Мама с рассеянной улыбкой ответила:
— Я — Кейт, а это — Хедли.
Вылечив Хедли зуб, доктор Дойл вышел вместе с ней из кабинета. Надо сказать, предыдущий дантист такого никогда не делал.
— Ну что? — спросила мама, вставая. — Она хорошо себя вела и теперь получит за это конфетку?
— Вообще‑то не рекомендуется злоупотреблять сладким…
— Да она шутит, — вмешалась Хедли, грозно глядя на маму.
— Ладно, спасибо, док! — Мама вскинула сумочку на плечо и обняла Хедли. — Надеюсь, мы не скоро увидимся.
Доктор почему‑то опечалился, но тут мама ослепительно улыбнулась:
— По крайней мере, если будем регулярно чистить зубы и пользоваться зубной нитью! Верно?
— Да, конечно.
Доктор долго смотрел им вслед. Несколько месяцев спустя, когда родители уже оформили все бумаги на развод и жизнь, хотя бы с виду, вошла в привычную колею, после того как Хедли однажды вновь проснулась посреди ночи от зубной боли, доктор Харрисон Дойл наконец собрался с духом и пригласил маму на ужин. Хедли все поняла с первой их встречи: доктор как‑то особенно смотрел на маму, и от надежды печали в его взгляде становилось чуть меньше.
Харрисон оказался настолько же спокойным, насколько папа был непоседливым. Если папа был мечтателем, то доктор Дойл прочно стоял на земле. Именно то, что им было нужно. Он вошел в их жизнь без фанфар, зато с тихой решимостью. Постепенно — сегодня ужин, завтра кино — месяцами он ходил на цыпочках вокруг да около, пока мама с дочкой не приняли его окончательно. А потом сразу стал своим, как будто они всегда были знакомы. Даже трудно вспомнить, как это было, когда третьим за столом сидел не он, а папа. Это создавало иллюзию, что жизнь продолжается, а то Хедли уже совсем измучилась, разрываясь между желанием помнить и желанием забыть.
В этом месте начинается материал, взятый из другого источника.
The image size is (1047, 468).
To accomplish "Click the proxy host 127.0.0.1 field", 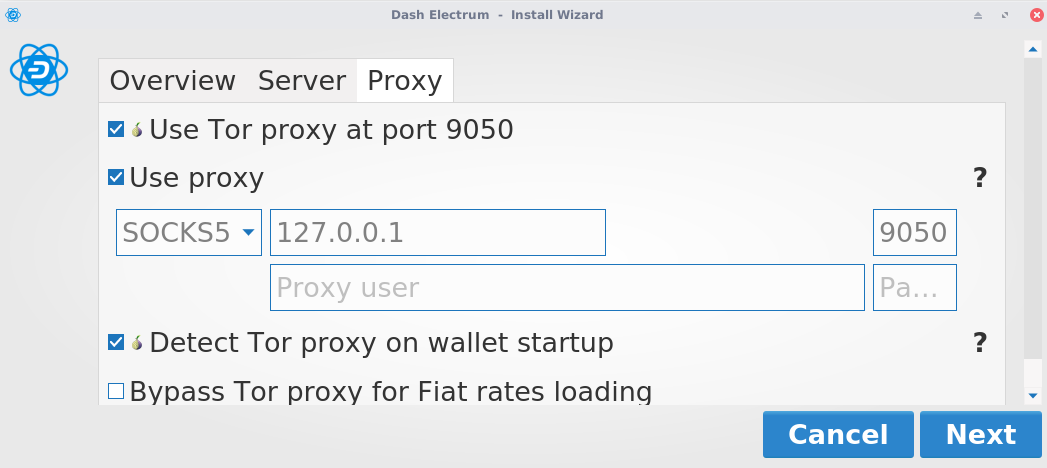I will click(x=438, y=233).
Как‑то вечером, примерно месяцев через восемь после того, как мама с доктором начали встречаться, Хедли открыла парадную дверь и увидела, что тот расхаживает взад‑вперед по их крыльцу.
— Привет! — сказала Хедли, отодвигая противомоскитную сетку. — У мамы сегодня собрание в книжном клубе, разве она вам не сказала?
Доктор Дойл вошел в дом и старательно вытер ноги.